Data items:
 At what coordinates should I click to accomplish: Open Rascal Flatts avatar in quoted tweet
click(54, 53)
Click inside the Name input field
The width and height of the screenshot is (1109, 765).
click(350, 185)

● WHAT THIS TASK INVOLVES:
Can you repeat every line of the material above, word for word?

● EXERCISE ANSWER:
 At what coordinates should I click to accomplish: Open Rascal Flatts avatar in quoted tweet
click(54, 53)
Click inside the Name input field
The width and height of the screenshot is (1109, 765).
click(350, 185)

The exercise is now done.